> _AIM OF THE TASK_:
From the first line of the material below through the line containing "Task: Click the info icon beside Labels", print every line exactly as it stands, but no pictures.

> _MATERIAL FOR THIS EXERCISE_:
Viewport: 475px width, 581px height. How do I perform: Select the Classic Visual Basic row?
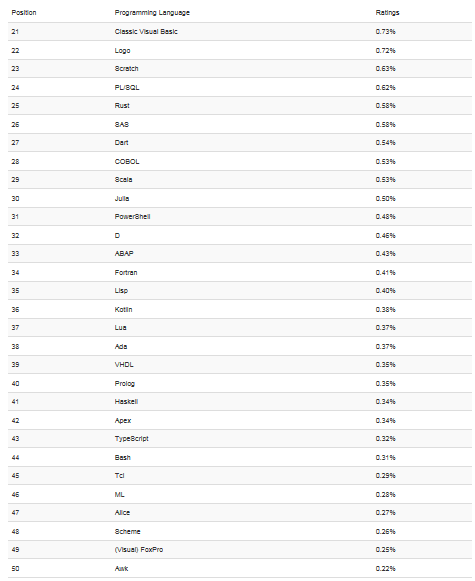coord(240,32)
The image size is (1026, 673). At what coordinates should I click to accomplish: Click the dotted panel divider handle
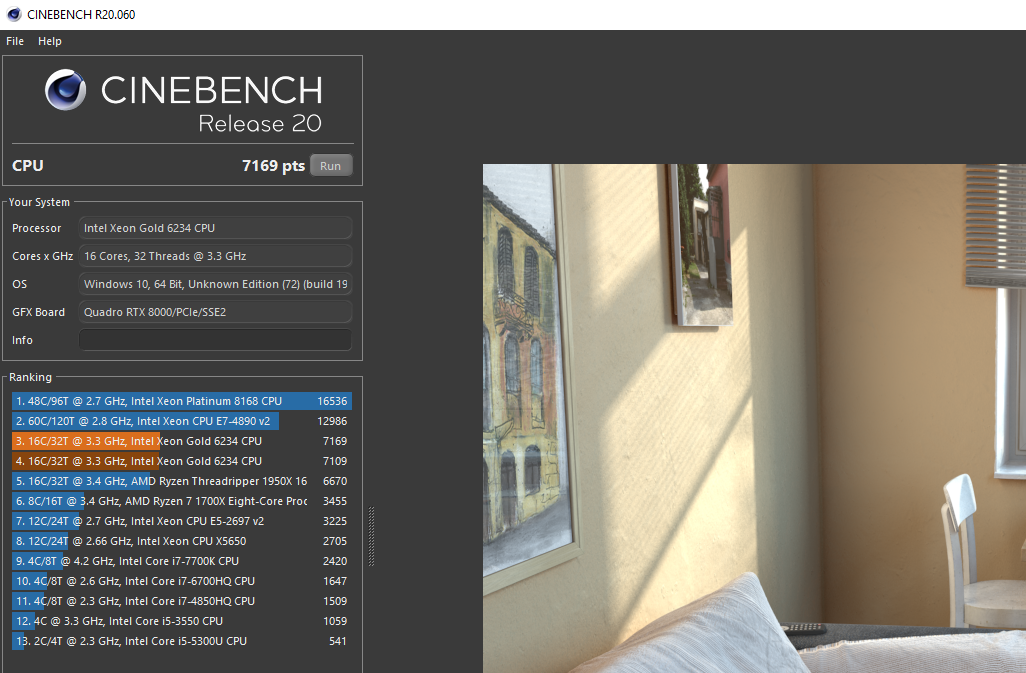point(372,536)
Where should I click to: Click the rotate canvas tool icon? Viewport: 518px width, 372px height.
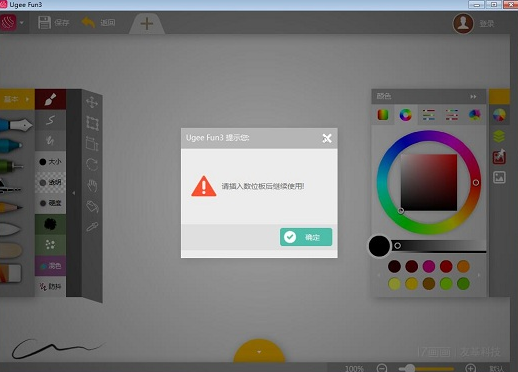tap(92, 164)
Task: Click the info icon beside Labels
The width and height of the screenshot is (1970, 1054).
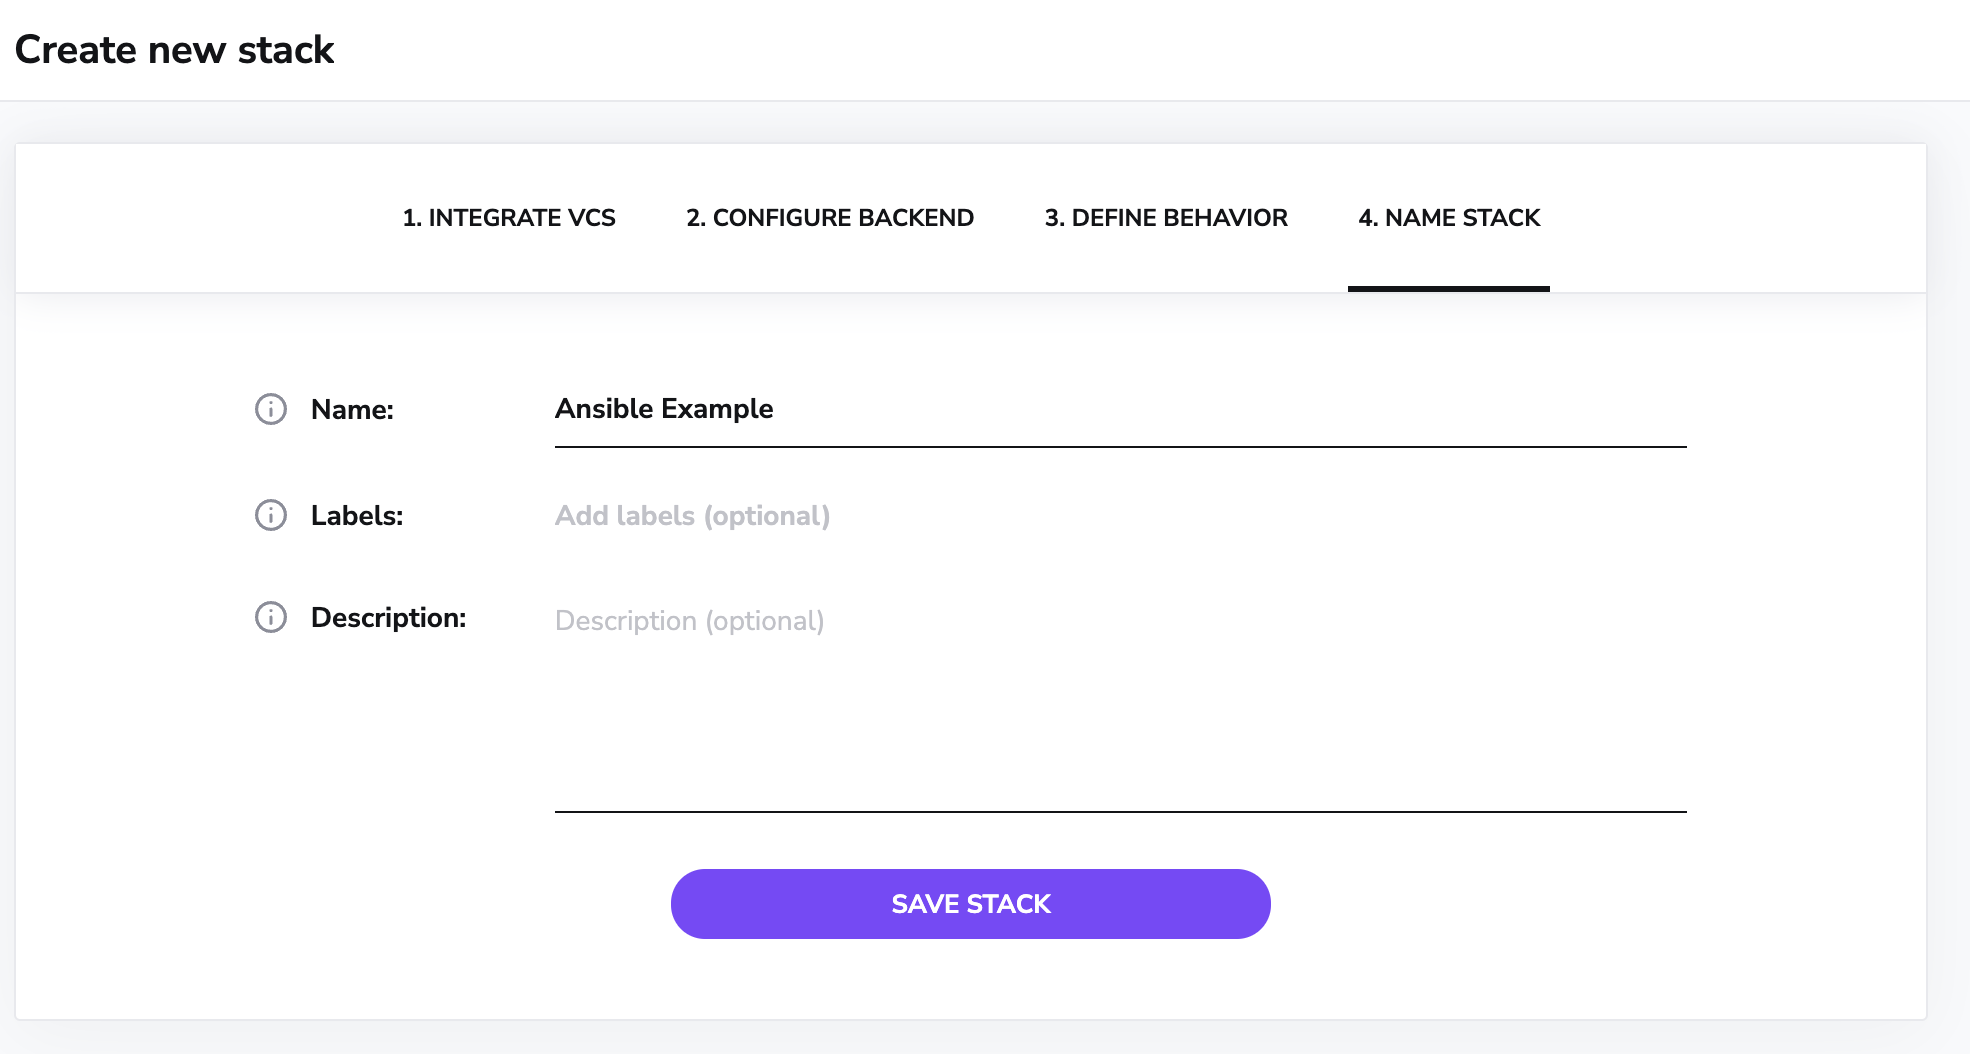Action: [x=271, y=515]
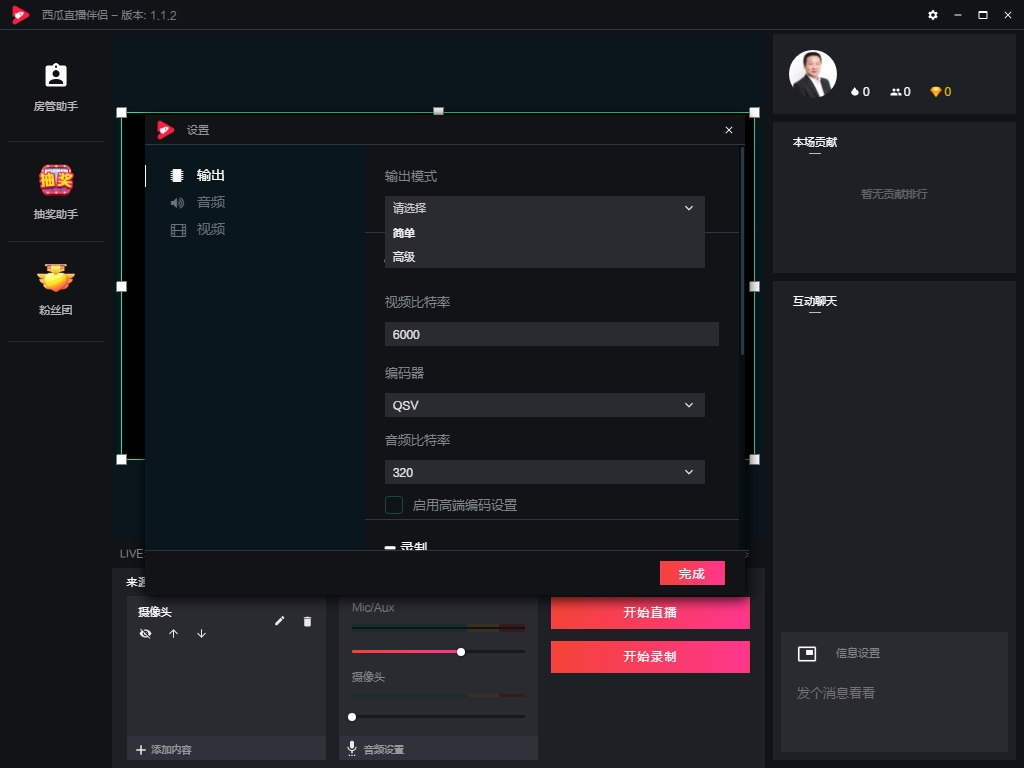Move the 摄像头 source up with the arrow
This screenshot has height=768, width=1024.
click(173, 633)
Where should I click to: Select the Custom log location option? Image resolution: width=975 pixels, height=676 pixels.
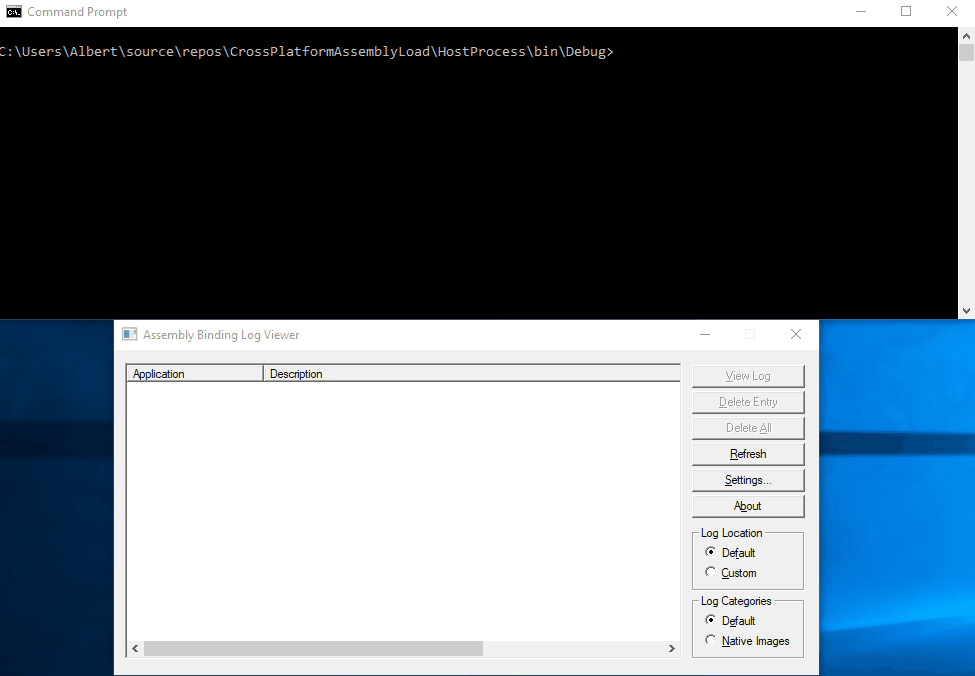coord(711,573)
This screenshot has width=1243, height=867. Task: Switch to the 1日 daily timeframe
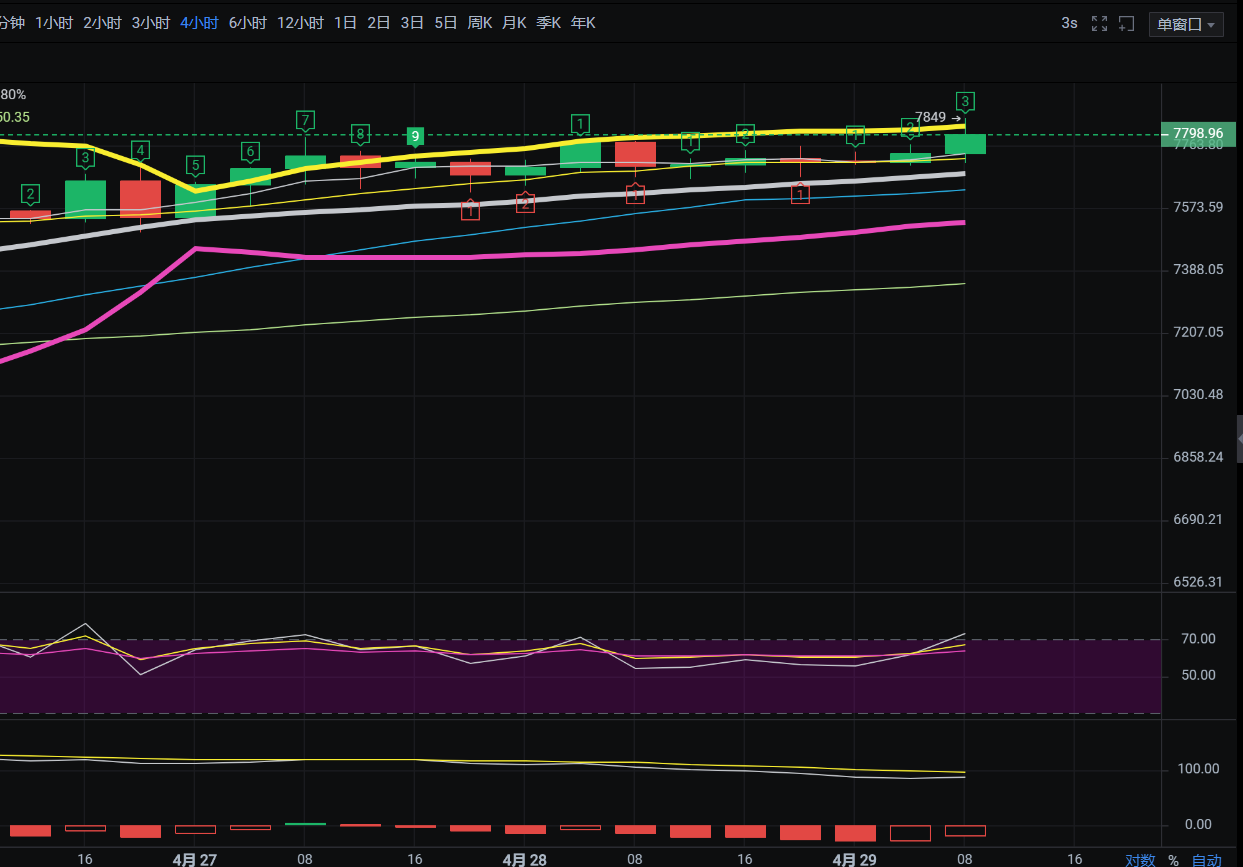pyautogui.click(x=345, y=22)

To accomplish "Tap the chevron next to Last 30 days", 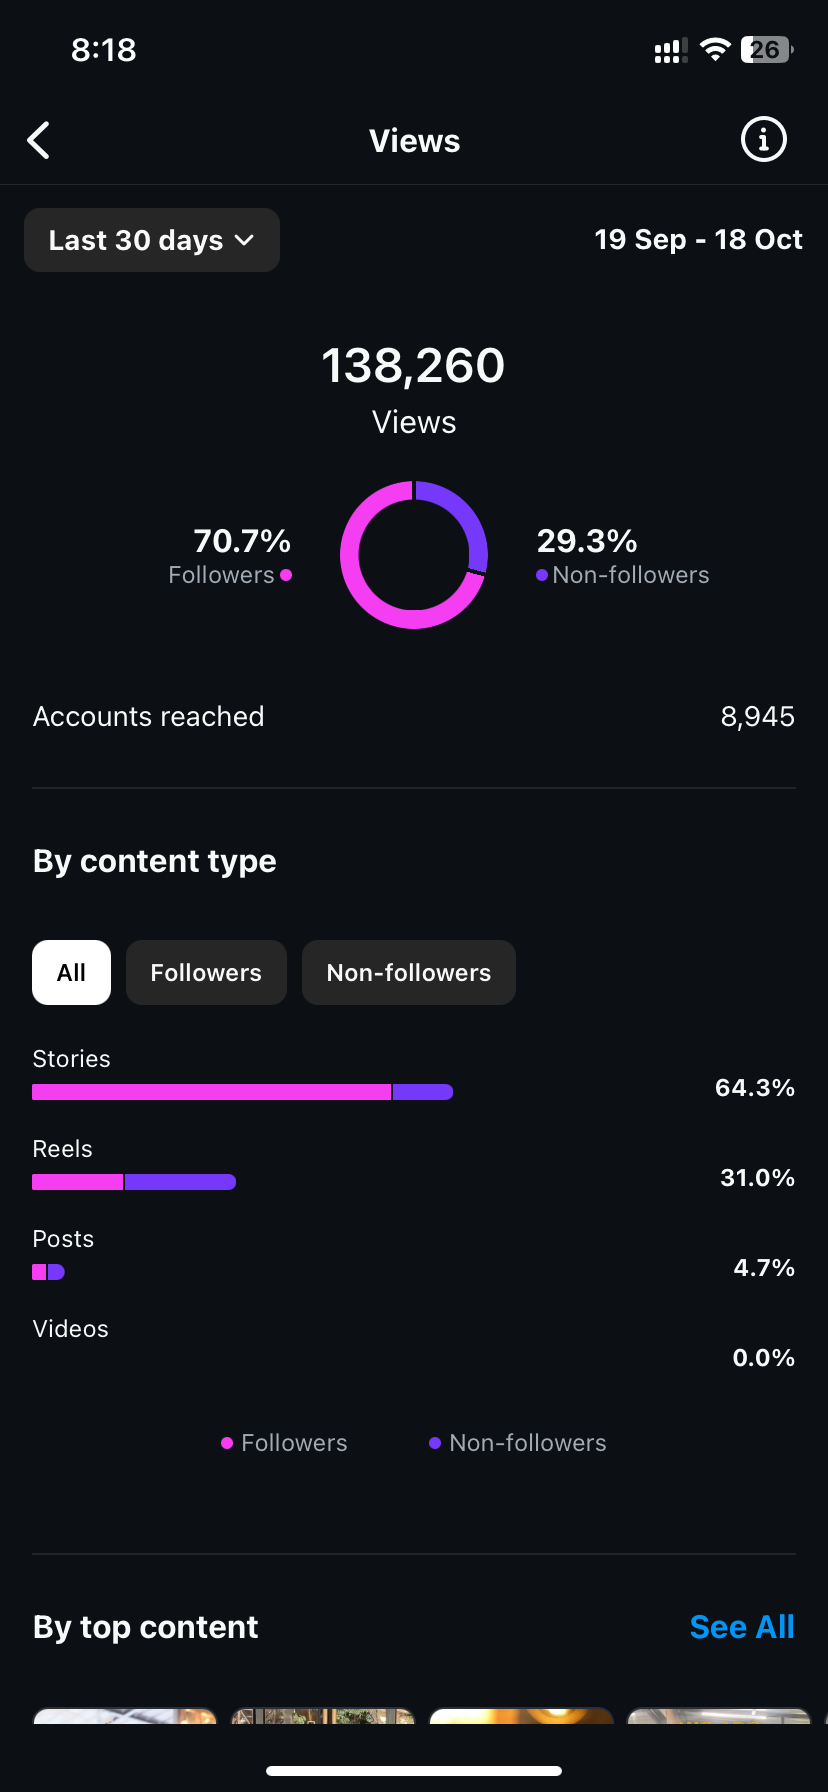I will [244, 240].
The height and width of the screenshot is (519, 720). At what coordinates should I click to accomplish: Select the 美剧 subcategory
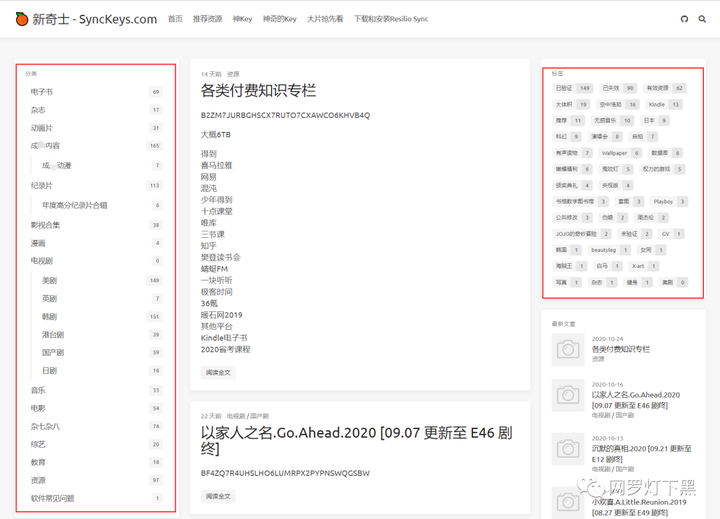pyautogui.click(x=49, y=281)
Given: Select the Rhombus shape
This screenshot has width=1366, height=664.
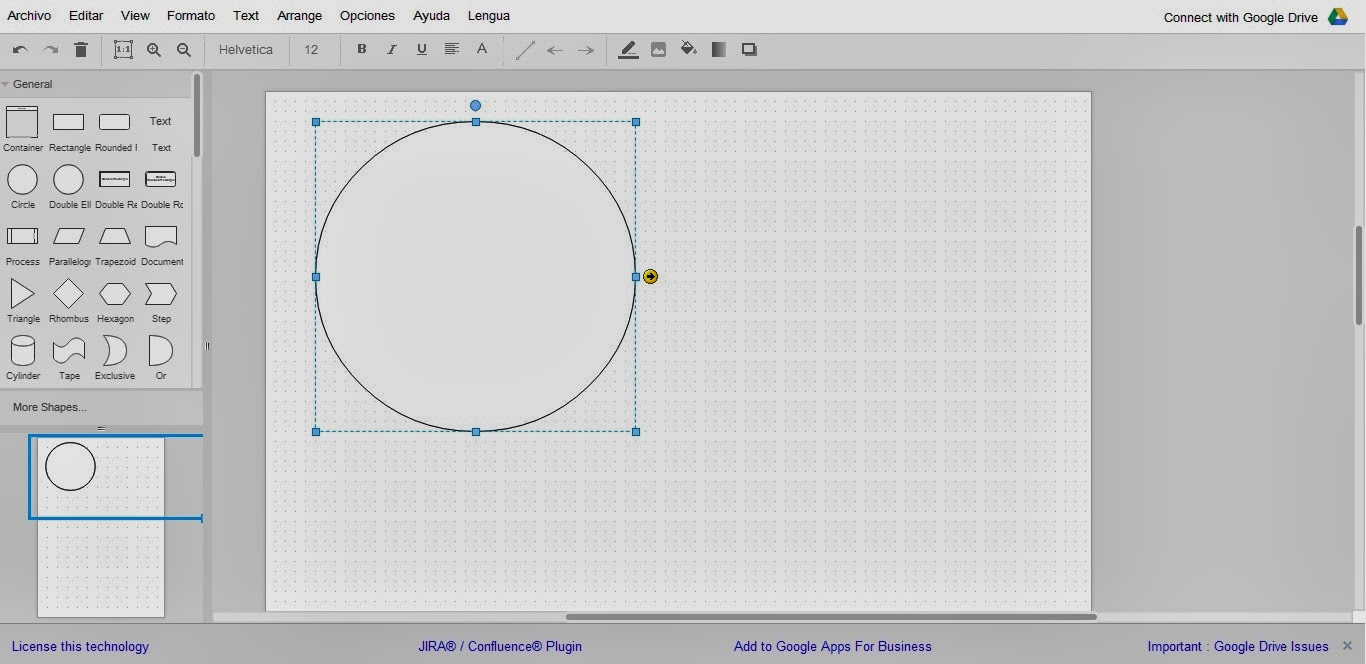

> _REPLY_:
Viewport: 475px width, 581px height. How do I perform: Select the Classic Visual Basic row?
coord(240,32)
The image size is (1026, 673). At what coordinates should I click to accomplish: Click the dotted panel divider handle
point(372,536)
Where should I click to: Click the rotate canvas tool icon? Viewport: 518px width, 372px height.
tap(92, 164)
Task: Click the info icon beside Labels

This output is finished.